The stream abstraction and substream()

Paul Sandoz paul.sandoz at
Wed Apr 3 01:01:20 PDT 2013

On Apr 3, 2013, at 8:07 AM, Jose <jgetino at> wrote:

> When comparing the present Stream<T> abstraction with other similar
> abstractions I'm using in my code, 
> mainly byte streams for reading/writing binary files, I miss the most common
> operations I use: doing limited reads of the stream. 
> For example a can read a byte, a short, a byte array with the following n
> elements and so on.
> For Stream<T> and restricting to n=1 to keep it simple, the equivalent
> operation would be: 
>                     T  next()  
> But for Streams supporting concatenation, a very clever design, the reading
> operations has to return a Stream, so in the pipeline context 
> the operation should be in fact:
>                Stream<T> next(Consumer<T> c)
> Reading the Stream documentation I see that Stream<T> supports a kind of
> "skip" operation:
>                      Stream<T> substream(long startingOffset)
> Which is described as  "producing a Stream consistent of the elements of
> this stream, discarding the first startingOffset elements" 
> If you are not going to read these elements, I would prefer the name skip(n)
> more than substream(n), because substream says little in the pipeline
> context, 
> almost everything produces a stream, and a filter can also be seen as
> producing a kind of substream.
> The problem with this operation is that it really skips n elemets doing
> nothing with them. As you can't process them, you can't emulate a next()
> operation for example.
> So my question is, why not implement a more general operation instead (maybe
> using other name)
>                      Stream<T> substream(long n, Consumer<T>)
> and give the user the chance of processing the first n elements of the
> stream?. 
> Or I missing someting important here? 

Yes, parallel evaluation. What order should elements be reported to the consumer? When a stream is evaluated in parallel the functional interfaces passed to operations may be called concurrent and in any order.

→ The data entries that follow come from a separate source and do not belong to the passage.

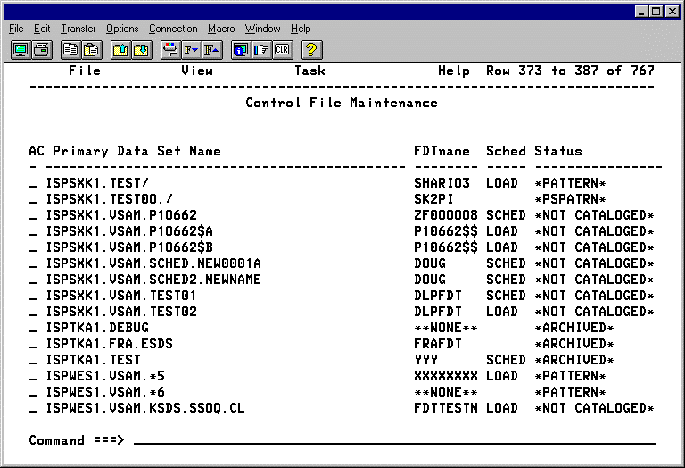Click the AC field for ISPSXK1.TEST/
Image resolution: width=685 pixels, height=468 pixels.
[33, 183]
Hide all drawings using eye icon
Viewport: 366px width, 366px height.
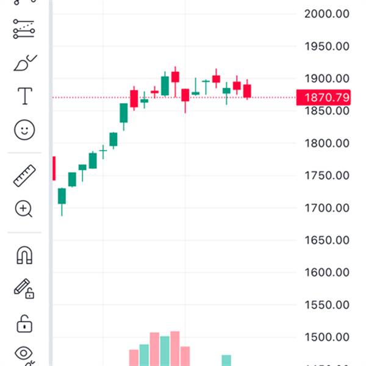tap(24, 354)
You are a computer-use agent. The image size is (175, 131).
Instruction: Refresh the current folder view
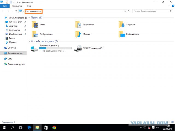click(x=129, y=11)
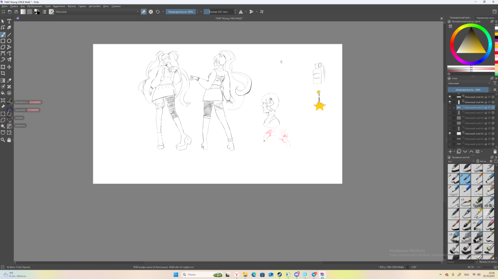Viewport: 498px width, 279px height.
Task: Select the Crop tool
Action: (x=3, y=73)
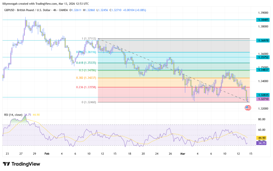Select the 0.618 (1.35335) Fibonacci level label
This screenshot has height=171, width=273.
[86, 63]
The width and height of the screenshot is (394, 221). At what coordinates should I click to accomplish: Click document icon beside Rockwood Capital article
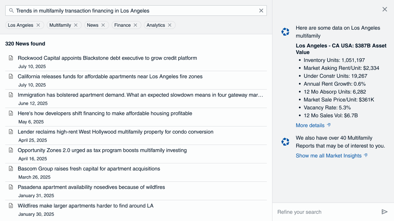(x=11, y=58)
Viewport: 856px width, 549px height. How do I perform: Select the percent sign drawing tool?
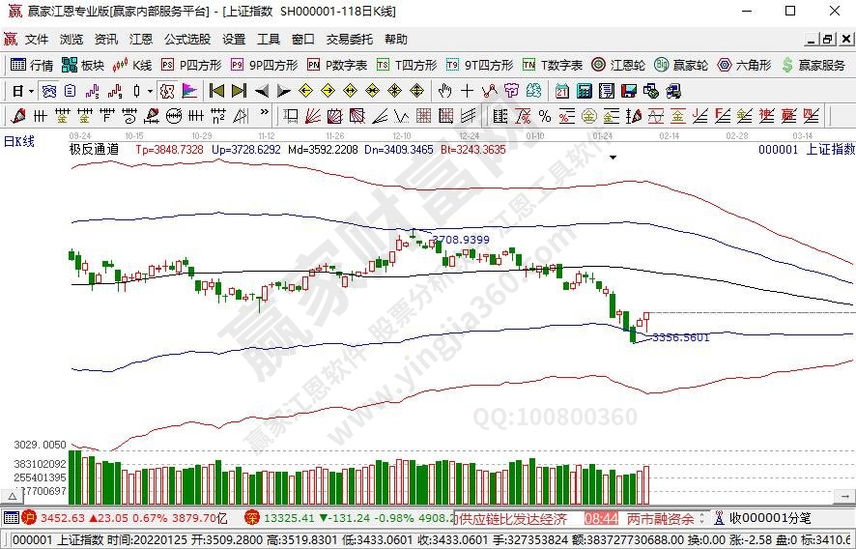point(544,116)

You can convert the stream into an iterator, which represents a terminal operation. Then you can call hasNext()/next().

What i think you are asking for is a way to split the stream into two. It is possible, but there are some awkward edge cases (e.g. when size is not known).

Here is how you can do it: get the spliterator from a stream, consume up to n elements from the spltierator and buffer them in an array list, create a new stream from that buffer, create another new stream from that spliterator.